夕方になってしまった。彼は素材全てをバッグに入れ、残った亡骸に聖水をかけた。これで亡骸は消滅し完全に処置が終了した。
「あ、スケープ、おかえり」と少女は部屋に戻ってきた彼を労った。彼の頬には魔物の血液が付着していた。
「なるほどな。私は君のスキルまでは見ていなかった。そのスキルの多さは人形である君の強みだな。悪かった。褒美と詫びを兼ねて50プラチナを支払う。」富豪は頭を下げて報酬金を差し出した。
「いえ、まだやるべき事が1つあります。それは、土地の修復です。ゴート、もう少し頑張ってくれるか?」
「とうぜん!」少女は満面の笑みで彼に言う。
「と言うことなので、土地を修復したらそのままギルドの方に行って帰宅します。ありがとうございました。」彼は会釈をする。

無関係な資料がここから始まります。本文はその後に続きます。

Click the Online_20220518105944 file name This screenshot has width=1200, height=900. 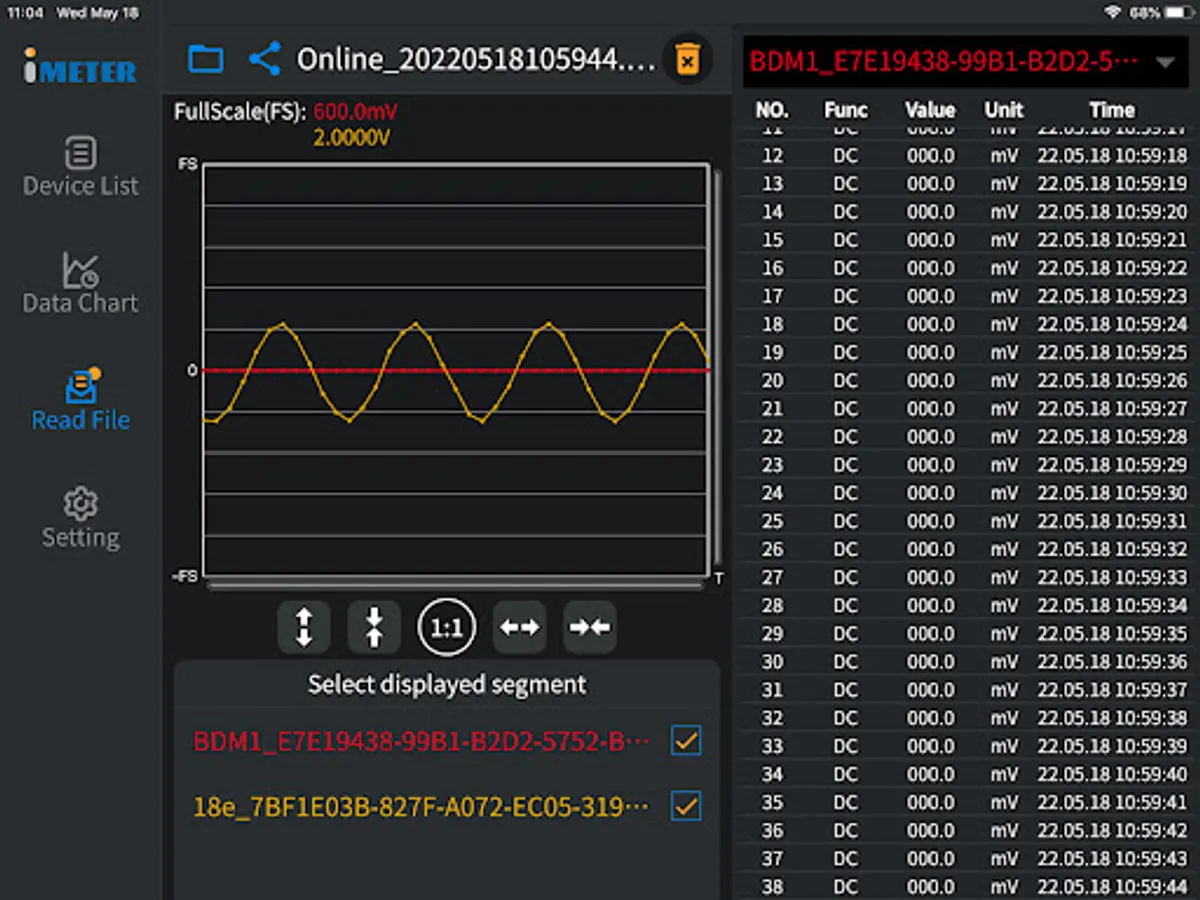[476, 60]
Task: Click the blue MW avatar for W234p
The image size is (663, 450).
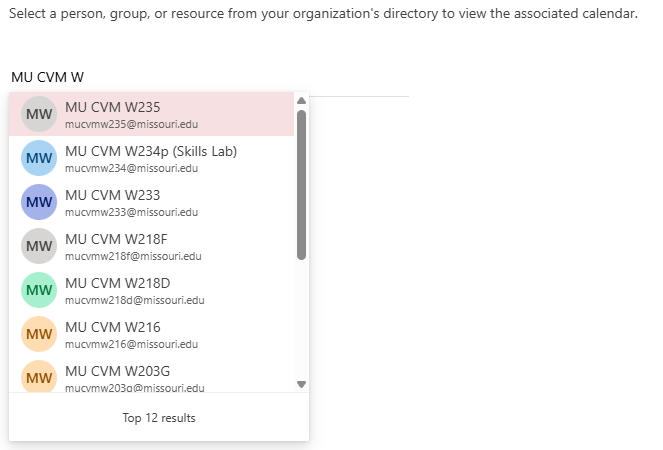Action: tap(39, 158)
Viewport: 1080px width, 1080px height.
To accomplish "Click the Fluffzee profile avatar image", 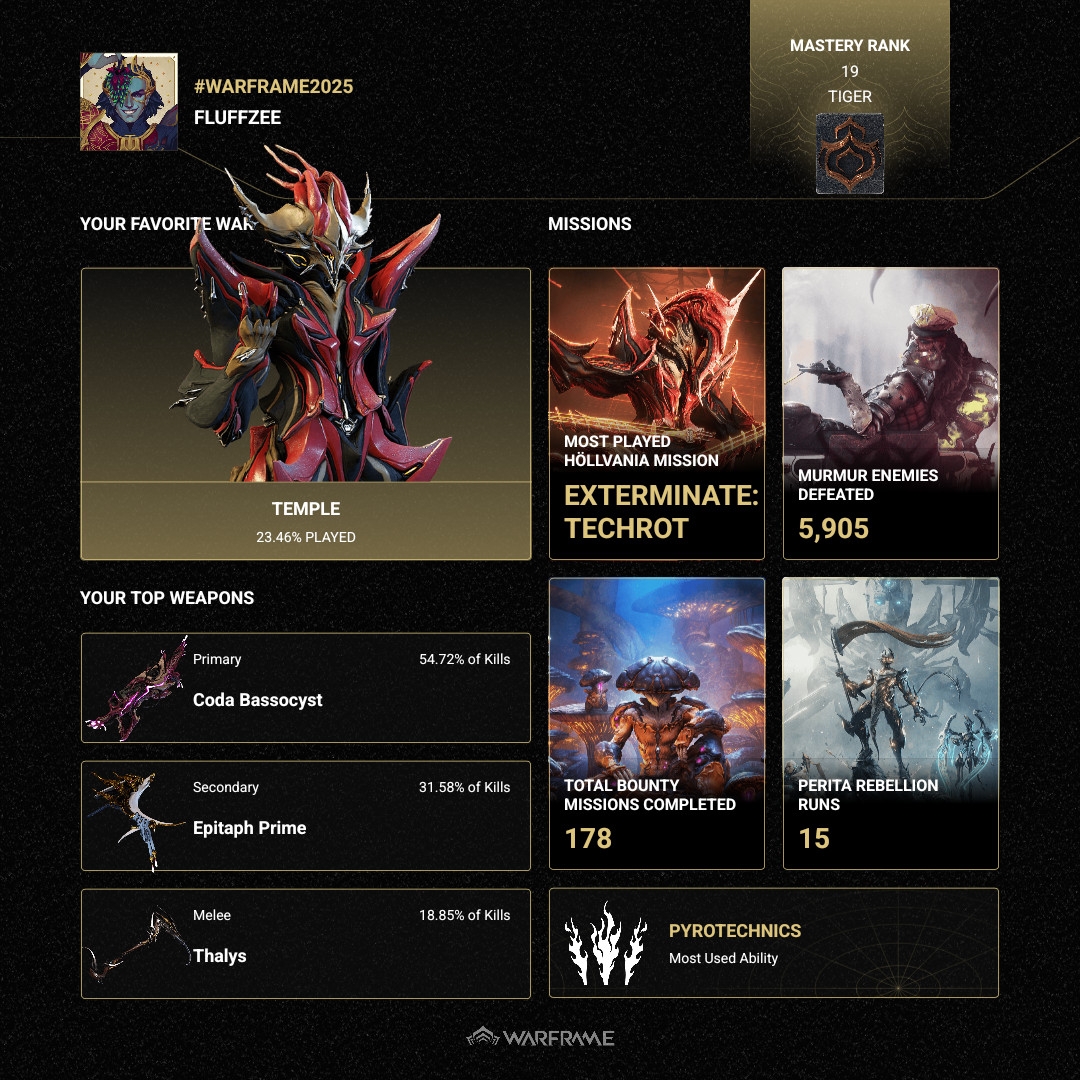I will (x=129, y=101).
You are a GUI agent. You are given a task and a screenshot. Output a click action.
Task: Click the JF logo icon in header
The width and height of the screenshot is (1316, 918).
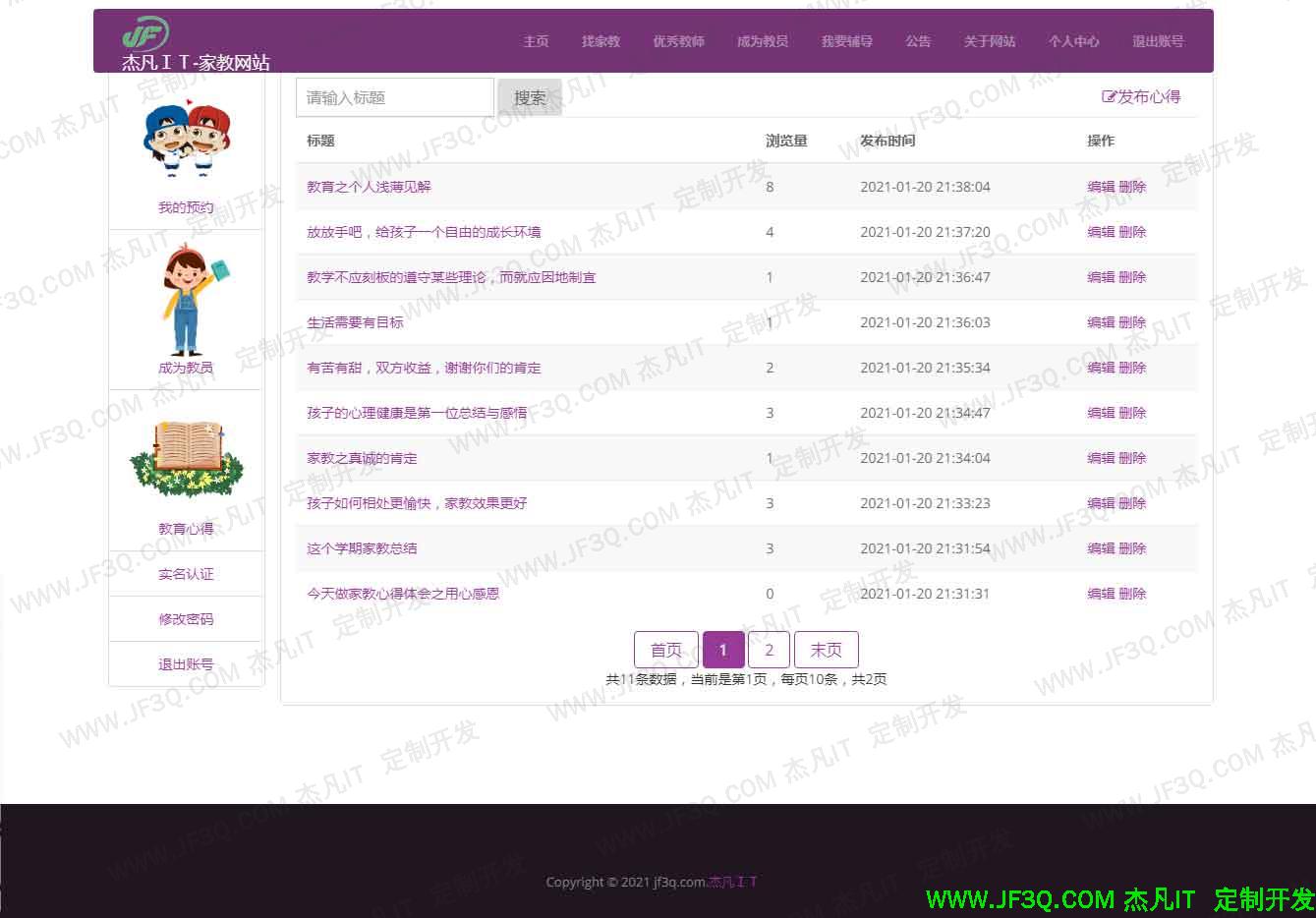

少年は彼女に細かく修復する場所を伝えた。所々禿げてしまっている部分があるがすぐに雑草が生えるだろう。その後兄妹はギルドに着き、依頼主のハンコが押された依頼表を出した。これで依頼は終了した。彼女はとても疲れた様子だ。後は、食事をする為に買い出しに行くだけでいい。